Request.
Rewrite the lines below as a numbered list and leave out the blank ones.

Start of Supplied records

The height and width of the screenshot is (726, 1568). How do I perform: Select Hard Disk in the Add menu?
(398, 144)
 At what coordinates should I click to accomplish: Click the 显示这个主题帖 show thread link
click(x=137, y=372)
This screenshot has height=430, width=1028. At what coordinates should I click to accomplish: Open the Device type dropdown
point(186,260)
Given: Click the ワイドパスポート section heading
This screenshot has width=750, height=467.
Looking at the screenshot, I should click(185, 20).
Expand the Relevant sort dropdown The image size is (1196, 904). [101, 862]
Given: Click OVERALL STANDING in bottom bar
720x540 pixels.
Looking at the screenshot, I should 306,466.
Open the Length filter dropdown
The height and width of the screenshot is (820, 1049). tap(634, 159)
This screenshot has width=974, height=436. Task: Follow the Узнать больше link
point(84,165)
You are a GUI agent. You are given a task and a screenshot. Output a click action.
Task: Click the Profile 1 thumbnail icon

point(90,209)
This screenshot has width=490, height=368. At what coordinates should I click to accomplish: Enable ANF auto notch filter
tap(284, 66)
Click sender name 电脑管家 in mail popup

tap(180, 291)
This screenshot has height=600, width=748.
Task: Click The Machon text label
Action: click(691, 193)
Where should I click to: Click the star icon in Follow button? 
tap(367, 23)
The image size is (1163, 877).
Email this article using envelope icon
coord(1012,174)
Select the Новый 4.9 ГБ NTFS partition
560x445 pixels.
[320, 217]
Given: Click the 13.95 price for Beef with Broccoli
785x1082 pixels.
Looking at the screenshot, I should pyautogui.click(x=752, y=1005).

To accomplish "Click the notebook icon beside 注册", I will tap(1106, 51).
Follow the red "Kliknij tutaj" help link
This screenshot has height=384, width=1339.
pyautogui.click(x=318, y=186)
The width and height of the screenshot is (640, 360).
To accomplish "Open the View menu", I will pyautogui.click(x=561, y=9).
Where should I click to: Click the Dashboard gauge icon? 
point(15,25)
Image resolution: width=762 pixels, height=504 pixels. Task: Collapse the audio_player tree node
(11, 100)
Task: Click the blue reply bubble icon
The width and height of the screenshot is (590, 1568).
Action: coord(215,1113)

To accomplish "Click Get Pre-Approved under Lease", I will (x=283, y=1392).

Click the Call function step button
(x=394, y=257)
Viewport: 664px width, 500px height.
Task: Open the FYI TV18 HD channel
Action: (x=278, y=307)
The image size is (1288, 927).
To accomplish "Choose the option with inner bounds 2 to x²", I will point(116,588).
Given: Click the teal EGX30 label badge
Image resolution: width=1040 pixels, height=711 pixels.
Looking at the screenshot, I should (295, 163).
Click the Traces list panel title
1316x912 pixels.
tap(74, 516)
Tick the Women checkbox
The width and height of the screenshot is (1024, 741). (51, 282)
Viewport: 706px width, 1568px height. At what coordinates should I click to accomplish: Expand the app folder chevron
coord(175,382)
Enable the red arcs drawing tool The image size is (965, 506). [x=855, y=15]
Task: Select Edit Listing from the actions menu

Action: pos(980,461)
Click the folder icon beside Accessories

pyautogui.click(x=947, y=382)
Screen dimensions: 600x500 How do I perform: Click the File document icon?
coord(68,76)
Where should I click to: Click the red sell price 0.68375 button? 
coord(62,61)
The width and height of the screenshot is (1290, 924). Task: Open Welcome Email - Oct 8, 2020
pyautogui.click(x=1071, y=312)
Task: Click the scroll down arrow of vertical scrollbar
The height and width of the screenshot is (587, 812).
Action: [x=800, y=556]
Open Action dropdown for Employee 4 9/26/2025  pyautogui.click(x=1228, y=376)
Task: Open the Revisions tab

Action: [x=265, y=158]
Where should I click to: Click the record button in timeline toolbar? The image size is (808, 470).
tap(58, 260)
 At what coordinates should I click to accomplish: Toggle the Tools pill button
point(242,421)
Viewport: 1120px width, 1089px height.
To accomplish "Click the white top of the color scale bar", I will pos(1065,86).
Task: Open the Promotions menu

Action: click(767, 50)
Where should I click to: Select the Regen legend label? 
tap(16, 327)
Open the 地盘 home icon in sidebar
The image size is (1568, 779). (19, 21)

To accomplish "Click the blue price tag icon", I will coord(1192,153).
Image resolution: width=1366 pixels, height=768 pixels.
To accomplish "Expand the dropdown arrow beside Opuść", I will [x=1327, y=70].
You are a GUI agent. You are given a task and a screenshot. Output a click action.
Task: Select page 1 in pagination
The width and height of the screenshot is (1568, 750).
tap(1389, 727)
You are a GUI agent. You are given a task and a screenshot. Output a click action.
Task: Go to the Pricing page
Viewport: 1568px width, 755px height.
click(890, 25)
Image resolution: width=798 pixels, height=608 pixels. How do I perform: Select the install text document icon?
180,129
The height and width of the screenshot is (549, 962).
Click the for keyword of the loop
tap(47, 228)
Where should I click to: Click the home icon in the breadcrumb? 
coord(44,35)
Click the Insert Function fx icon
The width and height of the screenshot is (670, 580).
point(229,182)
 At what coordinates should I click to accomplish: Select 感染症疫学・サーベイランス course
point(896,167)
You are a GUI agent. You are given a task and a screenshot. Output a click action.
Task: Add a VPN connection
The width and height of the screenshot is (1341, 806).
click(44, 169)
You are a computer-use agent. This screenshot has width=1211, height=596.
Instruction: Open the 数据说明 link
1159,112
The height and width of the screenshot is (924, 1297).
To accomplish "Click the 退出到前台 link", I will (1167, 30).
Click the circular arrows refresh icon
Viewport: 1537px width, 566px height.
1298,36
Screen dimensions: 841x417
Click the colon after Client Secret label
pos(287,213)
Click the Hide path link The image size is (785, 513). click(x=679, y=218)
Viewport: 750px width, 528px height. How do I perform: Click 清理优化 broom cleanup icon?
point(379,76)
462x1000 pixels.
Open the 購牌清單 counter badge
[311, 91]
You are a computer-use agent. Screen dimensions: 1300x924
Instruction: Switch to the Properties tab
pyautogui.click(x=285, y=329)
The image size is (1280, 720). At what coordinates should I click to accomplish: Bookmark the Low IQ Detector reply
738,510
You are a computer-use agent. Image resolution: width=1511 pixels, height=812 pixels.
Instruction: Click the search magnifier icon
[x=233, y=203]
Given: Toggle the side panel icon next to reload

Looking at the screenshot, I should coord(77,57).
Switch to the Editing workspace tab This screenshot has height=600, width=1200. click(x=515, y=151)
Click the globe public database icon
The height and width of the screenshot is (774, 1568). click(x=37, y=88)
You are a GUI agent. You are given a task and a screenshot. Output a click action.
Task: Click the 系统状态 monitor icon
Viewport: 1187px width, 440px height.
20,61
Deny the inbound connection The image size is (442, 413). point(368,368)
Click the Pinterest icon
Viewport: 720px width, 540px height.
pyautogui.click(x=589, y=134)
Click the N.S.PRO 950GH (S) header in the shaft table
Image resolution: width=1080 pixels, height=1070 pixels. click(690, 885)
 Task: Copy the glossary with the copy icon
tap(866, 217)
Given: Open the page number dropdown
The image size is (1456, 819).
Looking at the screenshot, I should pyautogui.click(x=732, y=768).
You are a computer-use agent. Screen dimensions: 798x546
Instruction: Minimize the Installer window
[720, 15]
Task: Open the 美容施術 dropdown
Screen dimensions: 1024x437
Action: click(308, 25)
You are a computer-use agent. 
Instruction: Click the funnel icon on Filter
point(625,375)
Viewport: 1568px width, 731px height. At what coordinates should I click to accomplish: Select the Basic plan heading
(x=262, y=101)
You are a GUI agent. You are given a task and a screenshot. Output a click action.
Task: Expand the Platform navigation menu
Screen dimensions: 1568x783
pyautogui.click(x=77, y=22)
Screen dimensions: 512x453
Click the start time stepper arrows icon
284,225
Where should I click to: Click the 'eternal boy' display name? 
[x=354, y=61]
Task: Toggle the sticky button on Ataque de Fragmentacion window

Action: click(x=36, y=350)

End of Supplied records

The answer.
1. The height and width of the screenshot is (726, 1568). How do I perform: Select Hard Disk in the Add menu?
2. (398, 144)
3.  At what coordinates should I click to accomplish: Click the 显示这个主题帖 show thread link
4. click(x=137, y=372)
5. This screenshot has height=430, width=1028. At what coordinates should I click to accomplish: Open the Device type dropdown
6. point(186,260)
7. Given: Click the ワイドパスポート section heading
8. This screenshot has width=750, height=467.
9. Looking at the screenshot, I should click(185, 20).
10. Expand the Relevant sort dropdown The image size is (1196, 904). [101, 862]
11. Given: Click OVERALL STANDING in bottom bar
12. 720x540 pixels.
13. Looking at the screenshot, I should 306,466.
14. Open the Length filter dropdown
15. The height and width of the screenshot is (820, 1049). tap(634, 159)
16. This screenshot has width=974, height=436. Task: Follow the Узнать больше link
17. point(84,165)
18. You are a GUI agent. You are given a task and a screenshot. Output a click action.
19. Task: Click the Profile 1 thumbnail icon
20. point(90,209)
21. This screenshot has width=490, height=368. At what coordinates should I click to accomplish: Enable ANF auto notch filter
22. tap(284, 66)
23. Click sender name 电脑管家 in mail popup
24. tap(180, 291)
25. This screenshot has height=600, width=748.
26. Task: Click The Machon text label
27. Action: click(691, 193)
28. Where should I click to: Click the star icon in Follow button? 
29. tap(367, 23)
30. The image size is (1163, 877).
31. Email this article using envelope icon
32. coord(1012,174)
33. Select the Новый 4.9 ГБ NTFS partition
34. 560x445 pixels.
35. [320, 217]
36. Given: Click the 13.95 price for Beef with Broccoli
37. 785x1082 pixels.
38. Looking at the screenshot, I should pyautogui.click(x=752, y=1005).
39. To accomplish "Click the notebook icon beside 注册", I will tap(1106, 51).
40. Follow the red "Kliknij tutaj" help link
41. This screenshot has height=384, width=1339.
42. pyautogui.click(x=318, y=186)
43. The width and height of the screenshot is (640, 360).
44. To accomplish "Open the View menu", I will pyautogui.click(x=561, y=9).
45. Where should I click to: Click the Dashboard gauge icon? 
46. point(15,25)
47. Image resolution: width=762 pixels, height=504 pixels. Task: Collapse the audio_player tree node
48. (11, 100)
49. Task: Click the blue reply bubble icon
50. The width and height of the screenshot is (590, 1568).
51. Action: coord(215,1113)
52. To accomplish "Click Get Pre-Approved under Lease", I will (x=283, y=1392).
53. Click the Call function step button
54. (x=394, y=257)
55. Viewport: 664px width, 500px height.
56. Task: Open the FYI TV18 HD channel
57. Action: (x=278, y=307)
58. The image size is (1288, 927).
59. To accomplish "Choose the option with inner bounds 2 to x²", I will point(116,588).
60. Given: Click the teal EGX30 label badge
61. Image resolution: width=1040 pixels, height=711 pixels.
62. Looking at the screenshot, I should (295, 163).
63. Click the Traces list panel title
64. 1316x912 pixels.
65. tap(74, 516)
66. Tick the Women checkbox
67. The width and height of the screenshot is (1024, 741). (51, 282)
68. Viewport: 706px width, 1568px height. At what coordinates should I click to accomplish: Expand the app folder chevron
69. coord(175,382)
70. Enable the red arcs drawing tool The image size is (965, 506). [x=855, y=15]
71. Task: Select Edit Listing from the actions menu
72. Action: pos(980,461)
73. Click the folder icon beside Accessories
74. pyautogui.click(x=947, y=382)
75. Screen dimensions: 600x500 How do I perform: Click the File document icon?
76. coord(68,76)
77. Where should I click to: Click the red sell price 0.68375 button? 
78. coord(62,61)
79. The width and height of the screenshot is (1290, 924). Task: Open Welcome Email - Oct 8, 2020
80. pyautogui.click(x=1071, y=312)
81. Task: Click the scroll down arrow of vertical scrollbar
82. The height and width of the screenshot is (587, 812).
83. Action: [x=800, y=556]
84. Open Action dropdown for Employee 4 9/26/2025  pyautogui.click(x=1228, y=376)
85. Task: Open the Revisions tab
86. Action: [x=265, y=158]
87. Where should I click to: Click the record button in timeline toolbar? The image size is (808, 470).
88. tap(58, 260)
89.  At what coordinates should I click to accomplish: Toggle the Tools pill button
90. point(242,421)
91. Viewport: 1120px width, 1089px height.
92. To accomplish "Click the white top of the color scale bar", I will pos(1065,86).
93. Task: Open the Promotions menu
94. Action: click(767, 50)
95. Where should I click to: Select the Regen legend label? 
96. tap(16, 327)
97. Open the 地盘 home icon in sidebar
98. The image size is (1568, 779). (19, 21)
99. To accomplish "Click the blue price tag icon", I will coord(1192,153).
100. Image resolution: width=1366 pixels, height=768 pixels.
101. To accomplish "Expand the dropdown arrow beside Opuść", I will [x=1327, y=70].
102. You are a GUI agent. You are given a task and a screenshot. Output a click action.
103. Task: Select page 1 in pagination
104. The width and height of the screenshot is (1568, 750).
105. tap(1389, 727)
106. You are a GUI agent. You are given a task and a screenshot. Output a click action.
107. Task: Go to the Pricing page
108. Viewport: 1568px width, 755px height.
109. click(890, 25)
110. Image resolution: width=798 pixels, height=608 pixels. How do I perform: Select the install text document icon?
111. 180,129
112. The height and width of the screenshot is (549, 962).
113. Click the for keyword of the loop
114. tap(47, 228)
115. Where should I click to: Click the home icon in the breadcrumb? 
116. coord(44,35)
117. Click the Insert Function fx icon
118. The width and height of the screenshot is (670, 580).
119. point(229,182)
120.  At what coordinates should I click to accomplish: Select 感染症疫学・サーベイランス course
121. point(896,167)
122. You are a GUI agent. You are given a task and a screenshot. Output a click action.
123. Task: Add a VPN connection
124. The width and height of the screenshot is (1341, 806).
125. click(44, 169)
126. You are a computer-use agent. This screenshot has width=1211, height=596.
127. Instruction: Open the 数据说明 link
128. 1159,112
129. The height and width of the screenshot is (924, 1297).
130. To accomplish "Click the 退出到前台 link", I will (1167, 30).
131. Click the circular arrows refresh icon
132. Viewport: 1537px width, 566px height.
133. 1298,36
134. Screen dimensions: 841x417
135. Click the colon after Client Secret label
136. pos(287,213)
137. Click the Hide path link The image size is (785, 513). click(x=679, y=218)
138. Viewport: 750px width, 528px height. How do I perform: Click 清理优化 broom cleanup icon?
139. point(379,76)
140. 462x1000 pixels.
141. Open the 購牌清單 counter badge
142. [311, 91]
143. You are a computer-use agent. Screen dimensions: 1300x924
144. Instruction: Switch to the Properties tab
145. pyautogui.click(x=285, y=329)
146. The image size is (1280, 720). At what coordinates should I click to accomplish: Bookmark the Low IQ Detector reply
147. 738,510
148. You are a computer-use agent. Image resolution: width=1511 pixels, height=812 pixels.
149. Instruction: Click the search magnifier icon
150. [x=233, y=203]
151. Given: Toggle the side panel icon next to reload
152. Looking at the screenshot, I should coord(77,57).
153. Switch to the Editing workspace tab This screenshot has height=600, width=1200. click(x=515, y=151)
154. Click the globe public database icon
155. The height and width of the screenshot is (774, 1568). click(x=37, y=88)
156. You are a GUI agent. You are given a task and a screenshot. Output a click action.
157. Task: Click the 系统状态 monitor icon
158. Viewport: 1187px width, 440px height.
159. 20,61
160. Deny the inbound connection The image size is (442, 413). point(368,368)
161. Click the Pinterest icon
162. Viewport: 720px width, 540px height.
163. pyautogui.click(x=589, y=134)
164. Click the N.S.PRO 950GH (S) header in the shaft table
165. Image resolution: width=1080 pixels, height=1070 pixels. click(690, 885)
166.  Task: Copy the glossary with the copy icon
167. tap(866, 217)
168. Given: Open the page number dropdown
169. The image size is (1456, 819).
170. Looking at the screenshot, I should pyautogui.click(x=732, y=768).
171. You are a computer-use agent. Screen dimensions: 798x546
172. Instruction: Minimize the Installer window
173. [720, 15]
174. Task: Open the 美容施術 dropdown
175. Screen dimensions: 1024x437
176. Action: click(308, 25)
177. You are a computer-use agent. 
178. Instruction: Click the funnel icon on Filter
179. point(625,375)
180. Viewport: 1568px width, 731px height. At what coordinates should I click to accomplish: Select the Basic plan heading
181. (x=262, y=101)
182. You are a GUI agent. You are given a task and a screenshot. Output a click action.
183. Task: Expand the Platform navigation menu
184. Screen dimensions: 1568x783
185. pyautogui.click(x=77, y=22)
186. Screen dimensions: 512x453
187. Click the start time stepper arrows icon
188. 284,225
189. Where should I click to: Click the 'eternal boy' display name? 
190. [x=354, y=61]
191. Task: Toggle the sticky button on Ataque de Fragmentacion window
192. Action: click(x=36, y=350)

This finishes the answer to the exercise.